We’re still waiting to see the first trailer from the film (which is expected to arrive alongside G.I. Joe: Retaliation this month), but in the meantime, director James Mangold (Knight and Day) has taken to Twitter to reveal what films have influenced his adaptation of the classic 1982 comic book series…
Chunking Express (1994, dir. Kar Wai Wong)
The Outlaw Josey Wales (1976, dir. Clint Eastwood)
The Samurai Trilogy (1954-56, dir. Hiroshi Inagaki)
Floating Weeds (1959, dir. Yasujirô Ozu)
Black Narcissus (1947, dir. Michael Powell and Emeric Pressburger)
Happy Together (1997, dir. Kar Wai Wong)
13 Assassins (2010, dir. Takeshi Miike)
The French Connection (1971, dir. William Friedkin)

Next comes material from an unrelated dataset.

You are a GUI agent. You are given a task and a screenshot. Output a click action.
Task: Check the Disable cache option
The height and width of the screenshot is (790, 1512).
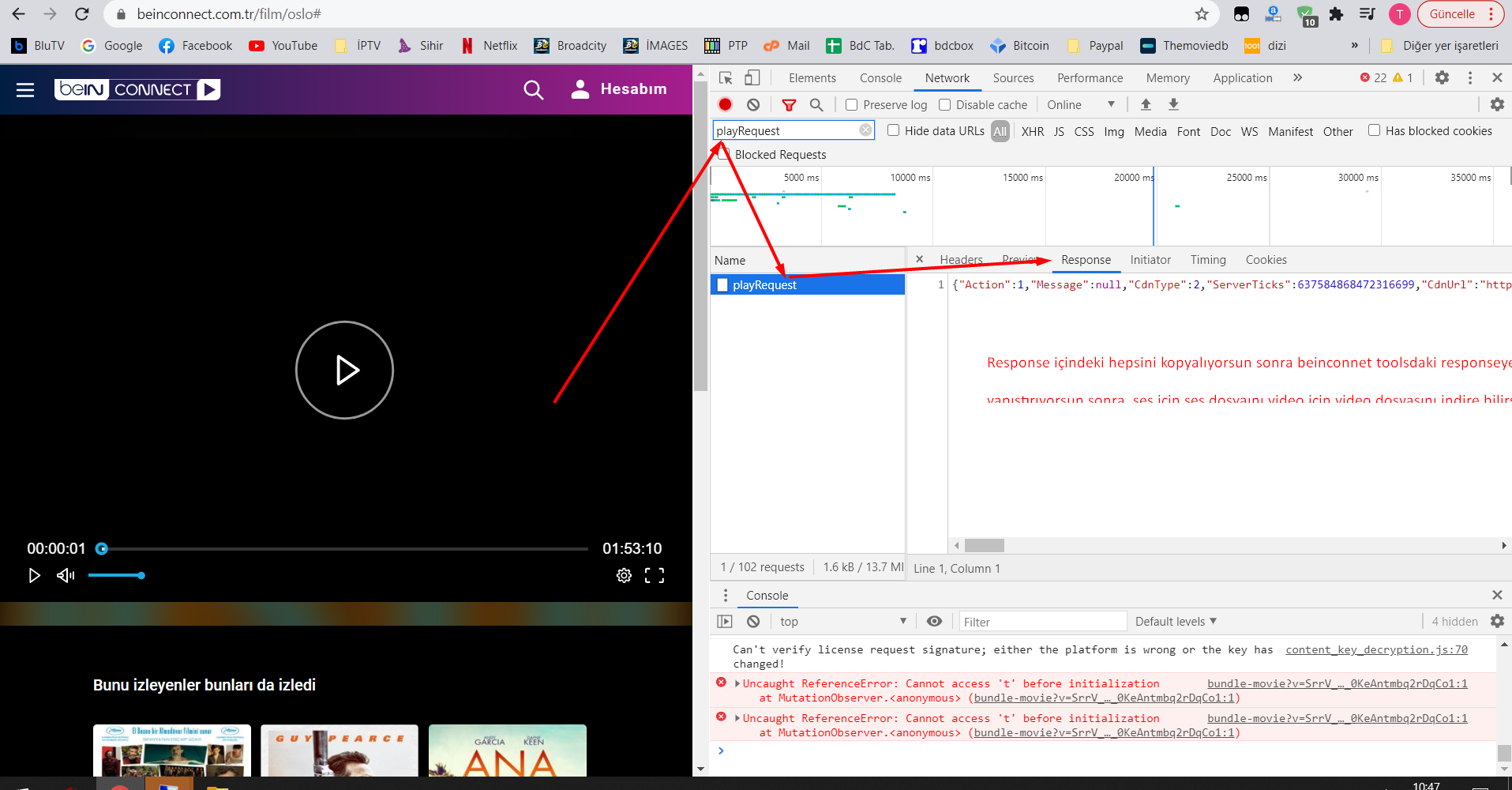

“Based on the celebrated comic book arc, this epic action-adventure takes Wolverine, the most iconic character of the X-Men universe, to modern-day Japan. Out of his depth in an unknown world he faces his ultimate nemesis in a life-or-death battle that will leave him forever changed. Vulnerable for the first time and pushed to his physical and emotional limits, he confronts not only lethal samurai steel but also his inner struggle against his own immortality, emerging more powerful than we have ever seen him before.“
The Wolverine is set for release on July 26th, with a cast that includes Will Yun Lee (Total Recall), Hiroyuki Sanada (The Last Samurai), Brian Tee (The Fast and the Furious: Tokyo Drift), Hal Yamanouchi (The Life Aquatic with Steve Zissou), Svetlana Khodchenkova (Tinker Tailor Soldier Spy) and newcomers Rila Fukushima and Tao Okamoto.